A medida orientava o atendimento humanizado de crianças e adolescentes vítimas de violência sexual e da garantia de seus direitos, entre eles, o aborto legal quando a gravidez é decorrente de estupro.
A manifestação teve início por volta das 18h em frente ao Museu de Arte de São Paulo (Masp) e saiu em caminhada pela Avenida Paulista até a Praça do Ciclista.
“A resolução [do Conanda] não cria nenhum novo direito, mas reorganiza o fluxo de acesso ao aborto legal para crianças e adolescentes vítimas de violência sexual e que, devido a isso, engravidaram”, explicou Dafne Sena, integrante da Frente Estadual pela Legalização do Aborto.
A norma que foi anulada havia sido aprovada pelo Conanda em dezembro de 2024 e regulava os procedimentos já previstos no ordenamento jurídico brasileiro para casos específicos, como gravidez resultante de estupro.

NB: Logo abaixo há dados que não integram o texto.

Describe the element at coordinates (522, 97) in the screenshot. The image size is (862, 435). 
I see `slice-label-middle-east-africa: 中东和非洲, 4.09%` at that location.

“A Resolução 258 do Conanda evitava a revitimização, ou seja, evitava que, durante o processo de busca ao aborto legal, essa criança passasse por outros tipos de violência. Ela tentava evitar que uma criança sofresse outras violências decorrentes de uma violência já muito grande, que era a violência sexual. Essa resolução organizava esse fluxo, não criava nenhuma hipótese nova de aborto legal e nem novos serviços. Ela só organizava como deveria ser o acesso dessa criança [a esse serviço]”, disse Dafne.